Fußball: Bundesliga will von “Nationalteam-Schwung” profitieren

Die Euphorie um die wahrscheinliche EM-Qualifikation soll in die Saison mitgenommen werden.
Die Euphorie um die wahrscheinliche EM-Qualifikation soll in die Saison mitgenommen werden. - © dpa (Sujet)
Von der Euphorie um die greifbar nahe Qualifikation des ÖFB-Nationalteams für die EM 2016 in Frankreich möchte auch die heimische Fußball-Bundesliga profitieren.
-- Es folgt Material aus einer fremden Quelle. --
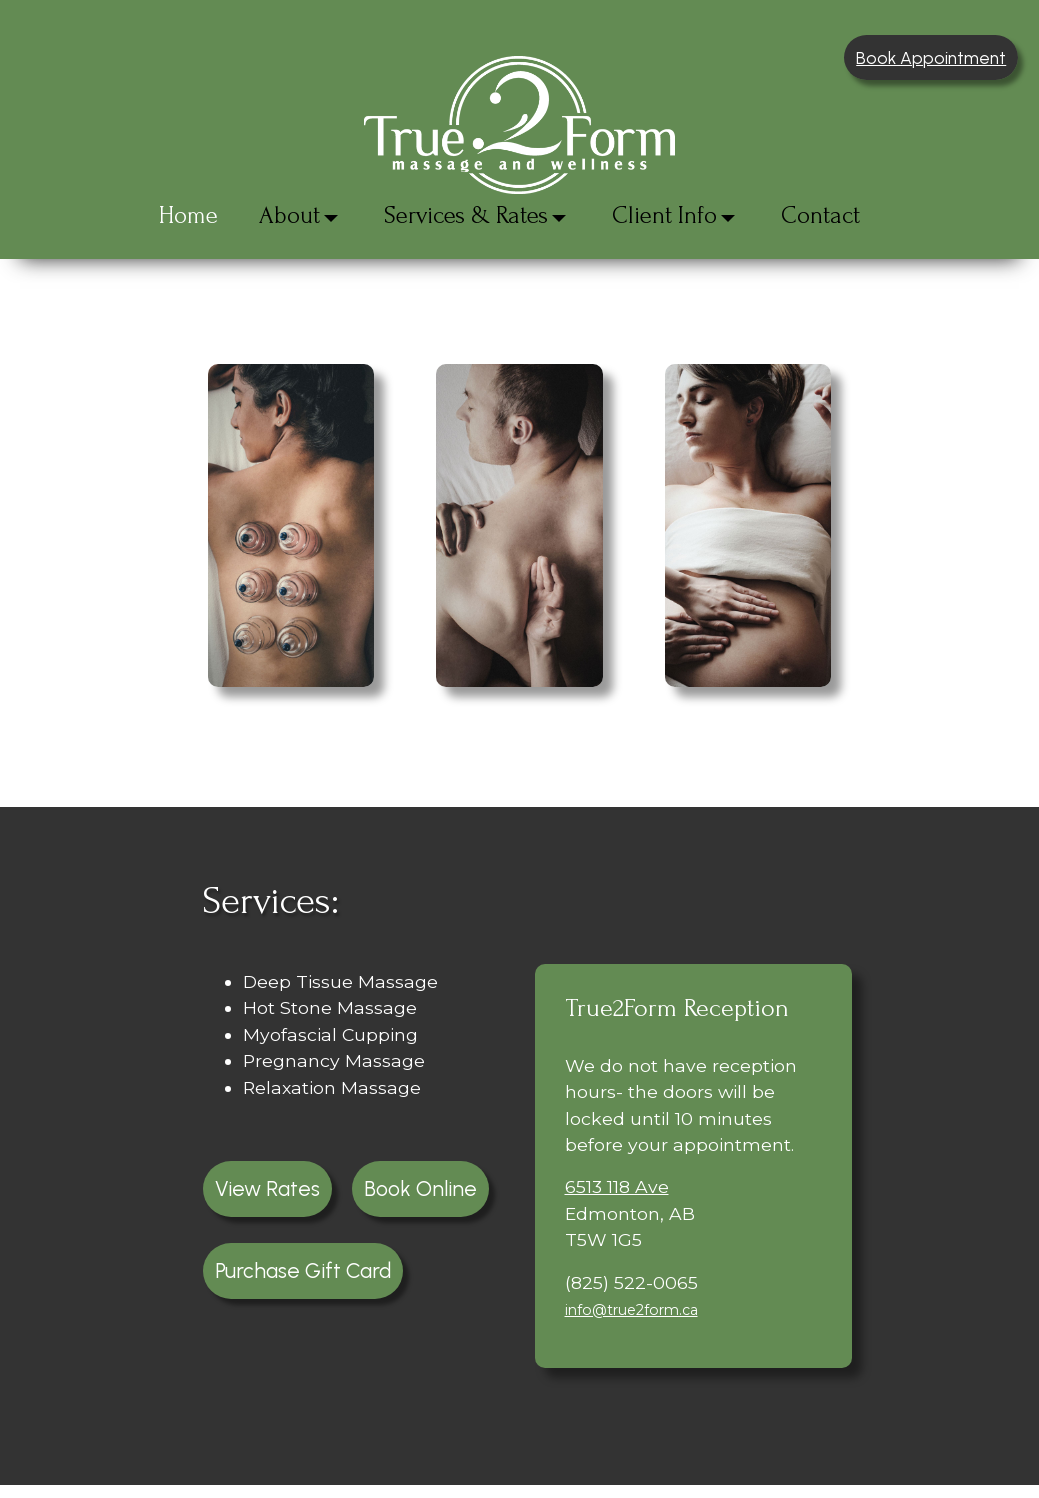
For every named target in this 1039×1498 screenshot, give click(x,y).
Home (188, 215)
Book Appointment (931, 57)
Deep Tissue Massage (340, 981)
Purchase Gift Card (303, 1270)
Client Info (664, 215)
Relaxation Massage (332, 1087)
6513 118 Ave (617, 1186)
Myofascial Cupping (330, 1034)
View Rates (267, 1188)
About (289, 215)
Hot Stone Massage (330, 1007)
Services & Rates (466, 215)
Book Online (420, 1188)
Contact (820, 215)
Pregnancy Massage (334, 1060)
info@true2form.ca (631, 1310)
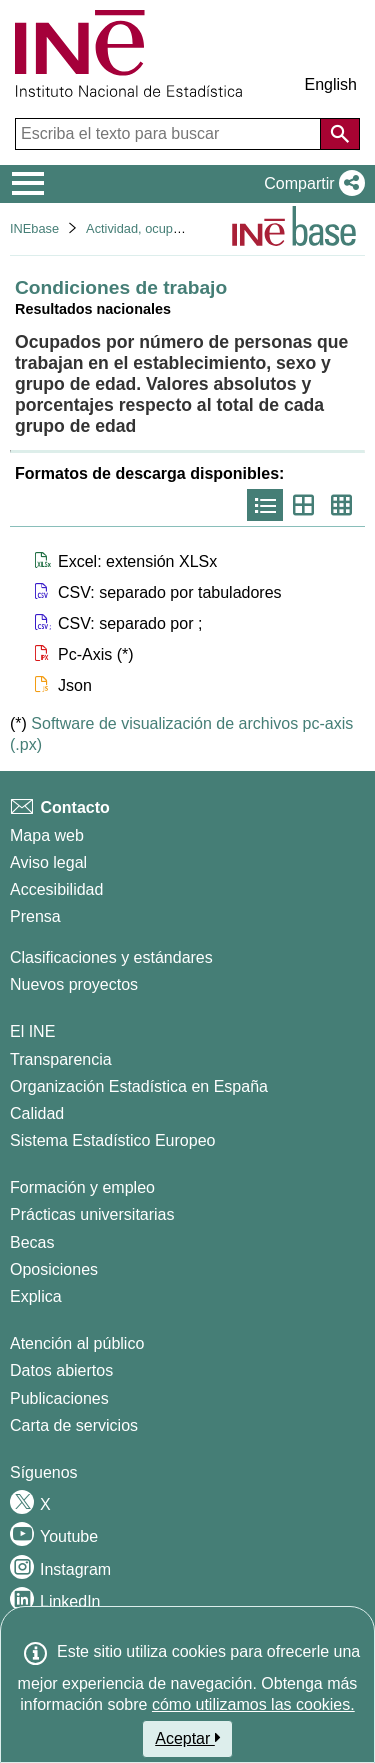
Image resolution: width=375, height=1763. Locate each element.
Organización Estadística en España (139, 1086)
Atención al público (77, 1343)
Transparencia (61, 1059)
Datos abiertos (61, 1370)
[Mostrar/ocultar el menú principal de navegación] (28, 184)
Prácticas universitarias (92, 1214)
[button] (310, 184)
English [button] (331, 84)
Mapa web (47, 835)
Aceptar (187, 1738)
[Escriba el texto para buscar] (170, 134)
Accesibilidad (56, 889)
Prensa (35, 916)
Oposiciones (54, 1269)
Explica (36, 1296)
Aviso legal (48, 862)
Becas (32, 1242)
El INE (32, 1031)
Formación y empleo (82, 1187)
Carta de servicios (74, 1425)
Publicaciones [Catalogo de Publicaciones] (59, 1398)
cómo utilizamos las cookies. (253, 1704)
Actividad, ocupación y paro (164, 228)
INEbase (34, 228)
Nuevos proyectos (74, 984)
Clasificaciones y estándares (111, 957)
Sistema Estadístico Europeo (112, 1140)
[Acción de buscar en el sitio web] (340, 134)
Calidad (37, 1113)
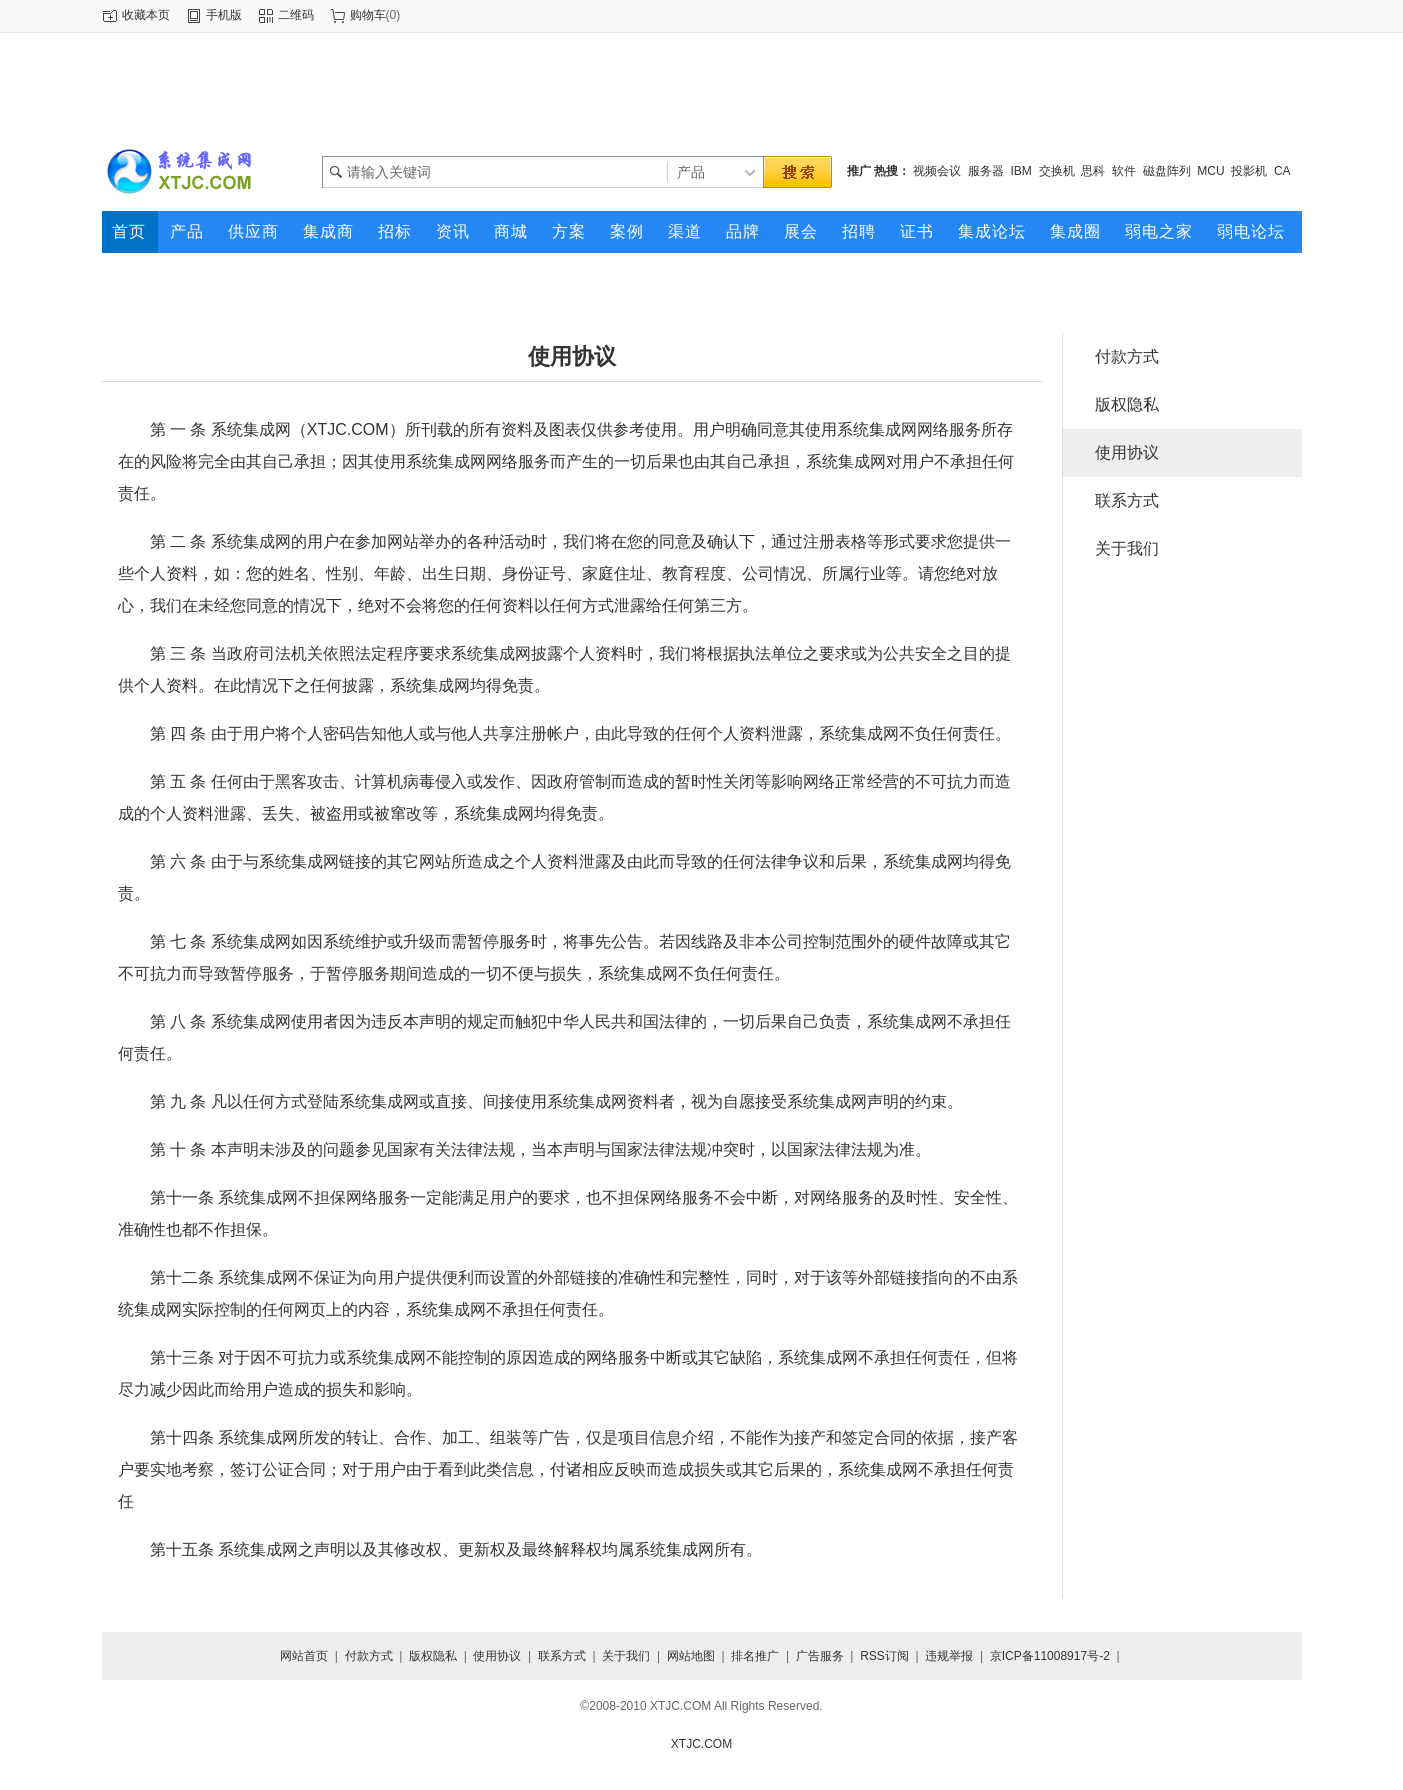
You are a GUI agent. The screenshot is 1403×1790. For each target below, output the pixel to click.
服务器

In der am Wochenende startenden Saison 2015/16 sollen die Zuschauerzahlen erneut gesteigert werden. Notwendige Investitionen in die Stationinfrastruktur sieht Bundesliga-Präsident Hans Rinner dabei als Schlüssel.

Zudem gilt es, den fünften Europacup-Startplatz, den es kommende Saison nicht mehr gibt, zurückzuerobern. Dazu wäre eine Verbesserung von derzeit Rang 16 in der UEFA-Fünfjahreswertung nötig. “Unser großes Ziel für die nächsten Jahre ist ein Fixplatz in der Champions League”, erklärte Rinner am Montag bei der Saisonstart-Pressekonferenz der Liga in Wien. “Da müssen wir noch arbeiten und uns verbessern, aber wir sind auf einem sehr guten Weg.”

Platz 15 in der FIFA-Weltrangliste für ÖFB-Team

Rang 12 oder 13 im Länderranking wäre dafür vonnöten. Vorerst freute sich Rinner aber auch über den Vorstoß des ÖFB-Teams auf Platz 15 der FIFA-Weltrangliste. “Darauf können auch wir von der Bundesliga stolz sein”, meinte der Präsident, der die “partnerschaftliche Arbeit” mit dem ÖFB hervorhob. “Das war ja nicht immer so. Wir haben es geschafft, an einem Strang zu ziehen – und sogar in die gleiche Richtung.”

Rinner betonte, dass mit Ausnahme von Marko Arnautovic und Martin Harnik alle Spieler des jüngsten Teamkaders einmal in der heimischen Liga gespielt haben. “Der Großteil des 23-Mann-Kaders wurde in Österreich ausgebildet”, erinnerte der Steirer. Auch wenn fast alle Teamspieler ihr Geld mittlerweile im Ausland verdienen.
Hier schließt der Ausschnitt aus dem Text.